Exercise details:
Copy, from the data below, every line that has "agent" in it.

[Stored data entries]
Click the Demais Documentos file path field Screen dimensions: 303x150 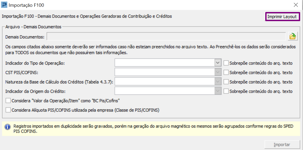(166, 37)
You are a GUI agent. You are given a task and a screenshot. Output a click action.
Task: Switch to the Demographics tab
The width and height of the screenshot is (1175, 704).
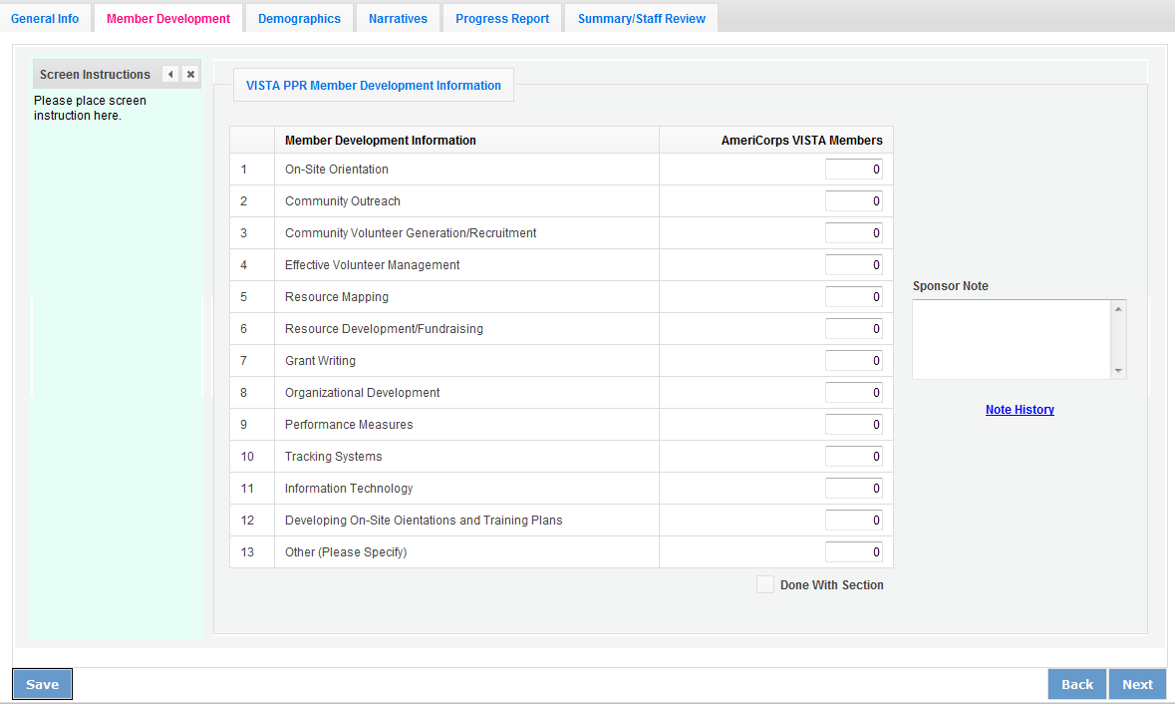click(x=299, y=19)
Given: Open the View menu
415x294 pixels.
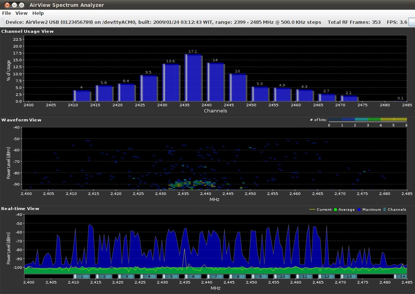Looking at the screenshot, I should pos(22,13).
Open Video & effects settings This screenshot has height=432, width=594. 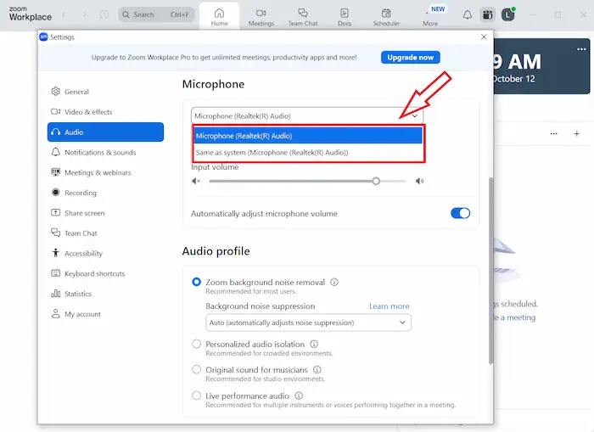[x=88, y=112]
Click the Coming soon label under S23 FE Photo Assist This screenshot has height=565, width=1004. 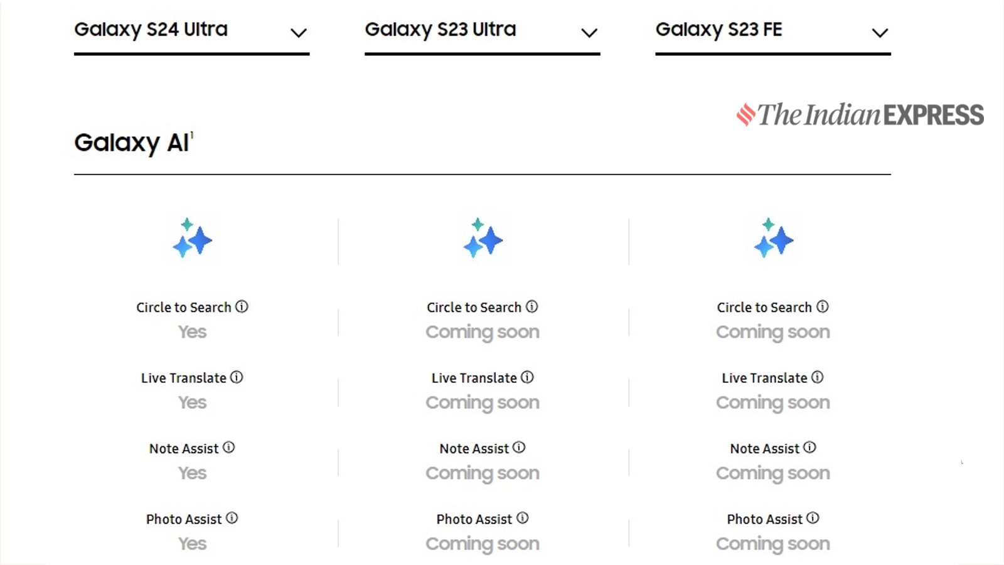click(x=773, y=543)

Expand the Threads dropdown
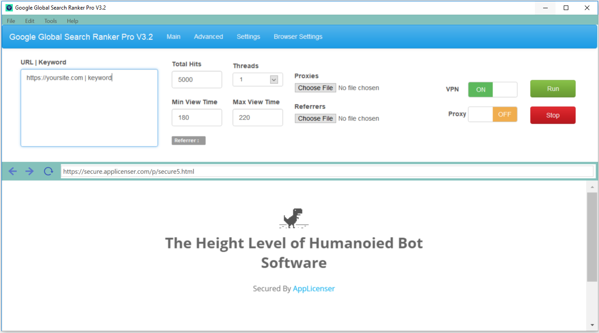(273, 80)
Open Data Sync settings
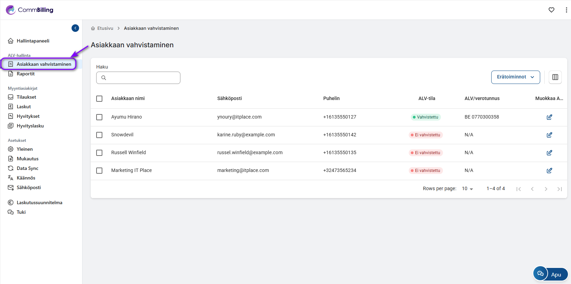 coord(27,168)
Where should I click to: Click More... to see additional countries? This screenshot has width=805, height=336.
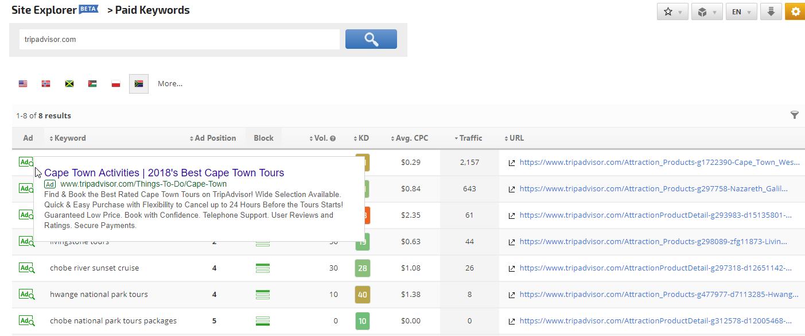(170, 84)
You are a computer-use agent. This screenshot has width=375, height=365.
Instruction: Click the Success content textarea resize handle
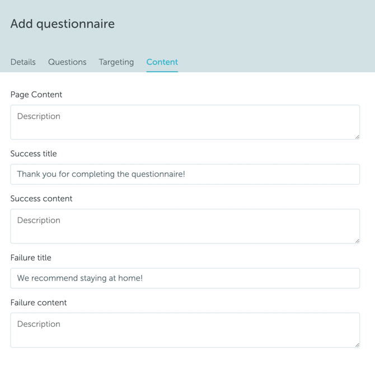click(x=357, y=240)
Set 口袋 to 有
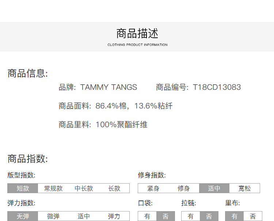274x221 pixels. 147,216
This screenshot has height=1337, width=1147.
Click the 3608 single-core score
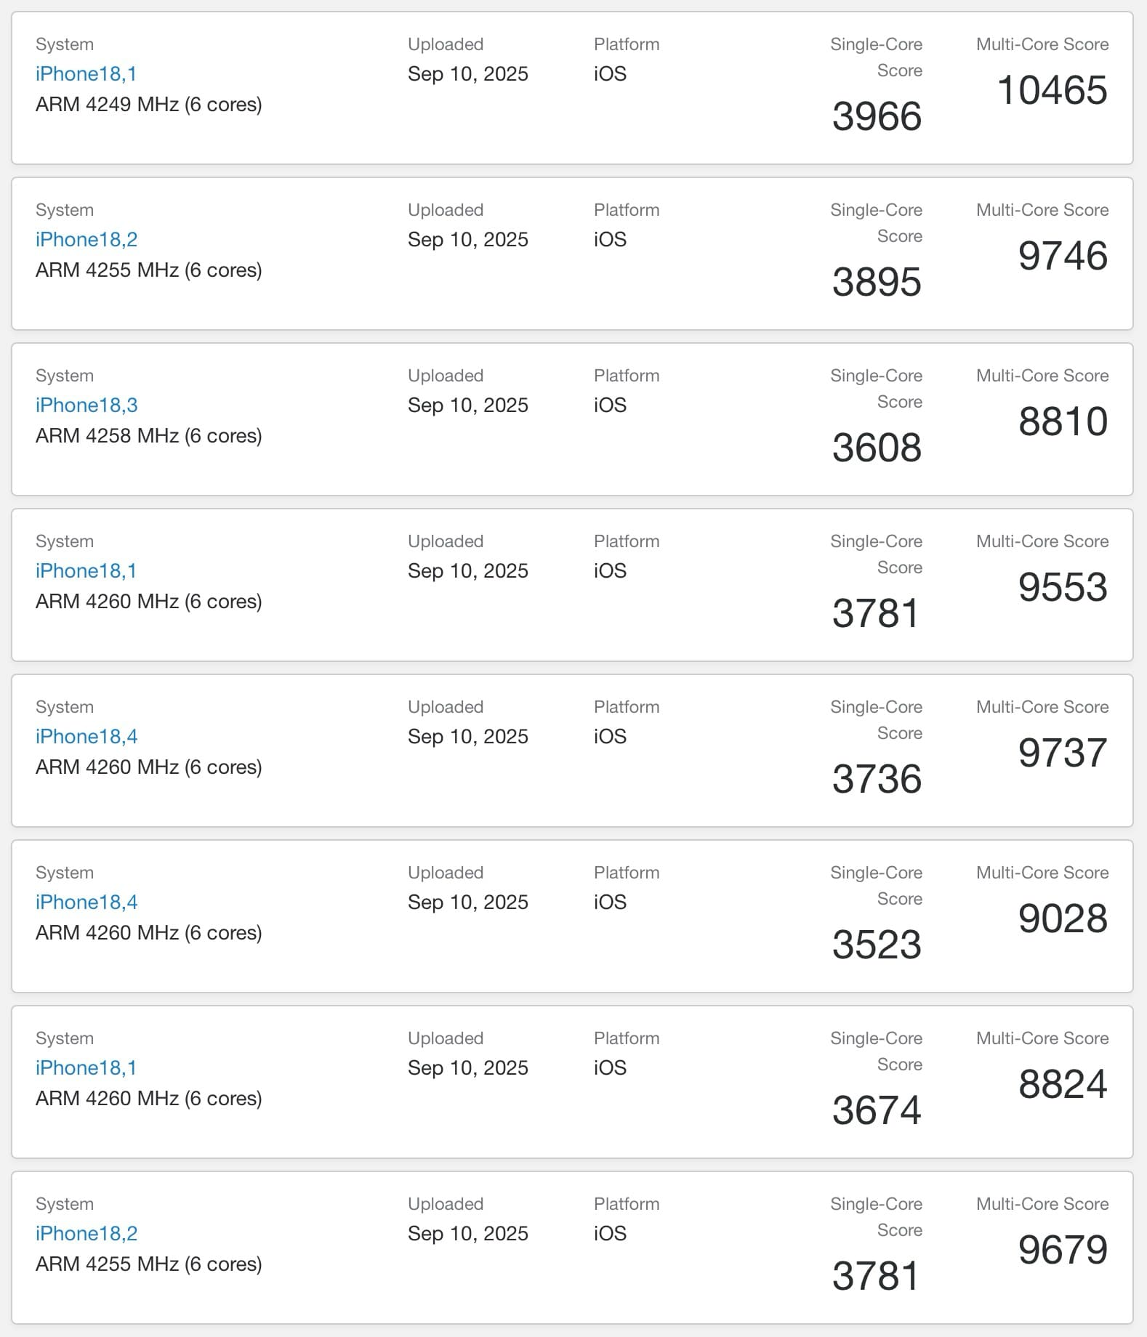(x=877, y=448)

Your solution:
You are a GUI agent. You are given a task and a screenshot. Output a click action.
You are a computer-use agent. This screenshot has width=375, height=365.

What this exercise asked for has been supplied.